The Boogey Man. He has many different names. He can be referred to as the Boogie Man, Bogie Man, Monster, Demon, Ghost, Fantasma, Bag Man…There are countless names in countless countries where one theme is held common through a puzzle of languages. The Boogey Man may not live under everyone’s bed, but to many people, he certainly lives somewhere in their mind.
Where Did The Boogey Man Come From?
Because the Boogey Man has been a nighttime terror for so long (we’re talking centuries), the origin of his initial plight is uncertain. However, some speculate the term (the naming of our universal monster) began in the 16th century, while others think it was created in the early nineteenth century. But, our fear of the Boogey Man coming into our room late at night could have started much earlier than that. Some speculate he took form initially in the Middle East, whereas others feel it was actually in Scotland. But, the fact remains, more than one child-even one adult-in practically any country know all too well who the Boogey Man is, no matter his name, his appearance, his torment. Bulgaria, Germany, India, Brazil, Quebec, Ukraine…The list goes on and on. However, wherever this monster of night first appeared, it is clear many nations share an idea of him.
Why Fear The NIght?
Because humans were first hunters and gatherers and lived in the wilderness much like animals, our instincts are heightened, sharper at night. That is, if something unfamiliar comes into contact with us. If humans notice a shape that’s not instantly familiar, a sound that is not immediately explainable, they instinctively fear it and are turned onto the defense. It is believed that this innate defense mechanism is what causes our guard to be up; hence, why our fears are strongest in the dark. Human beings are gauging the scene, protecting themselves. There is fear in the unknown. Animals, whether it is human or beast, instinctively assess a situation, testing to see if it is safe. We do this subconsciously most of the time. This defense mechanism is used more often than we think.

:: Short task 1 ::
According to the text on the Boogey Man, in which two regions do some speculate he first took form?
:: Short task 2 ::
Revise the Boogey Man text starting with "The Boogey Man." and going on through "in their mind.", replacing "countless" with "innumerable".

:: Provided material ::
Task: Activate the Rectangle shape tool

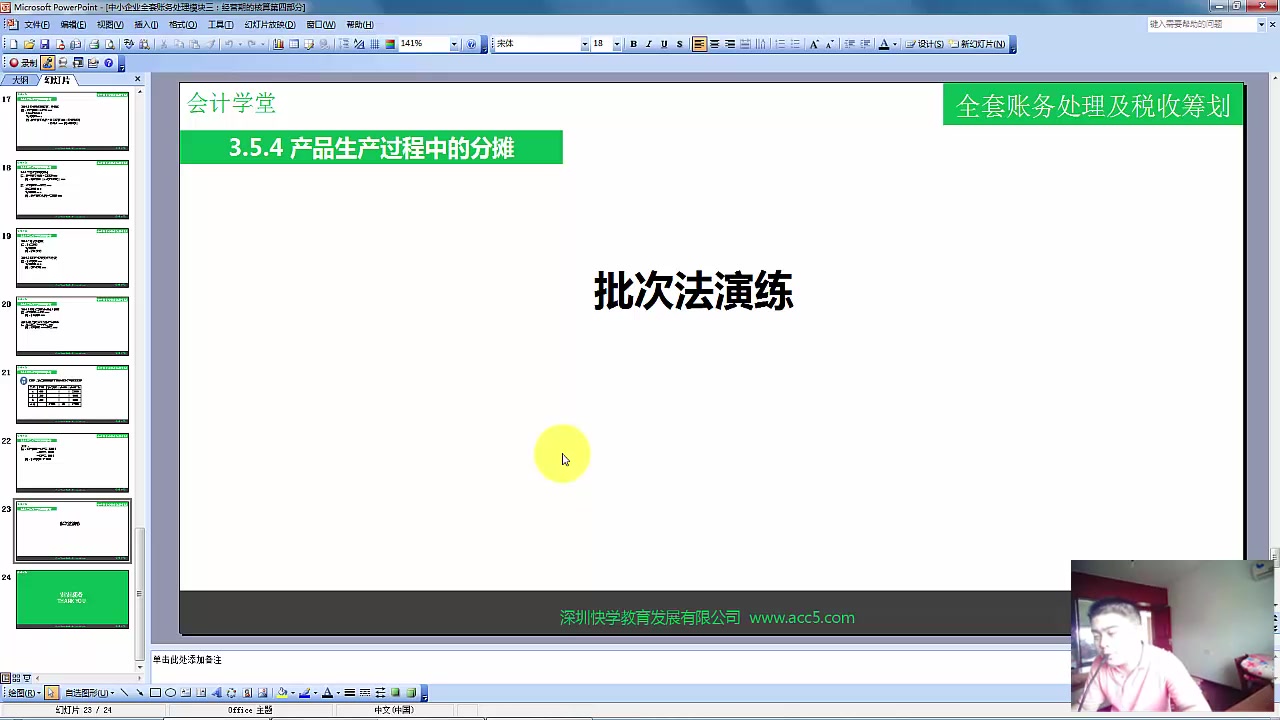Action: pos(155,692)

:: Final result 1 ::
The Middle East and Scotland.

:: Final result 2 ::
The Boogey Man. He has many different names. He can be referred to as the Boogie Man, Bogie Man, Monster, Demon, Ghost, Fantasma, Bag Man…There are innumerable names in innumerable countries where one theme is held common through a puzzle of languages. The Boogey Man may not live under everyone’s bed, but to many people, he certainly lives somewhere in their mind.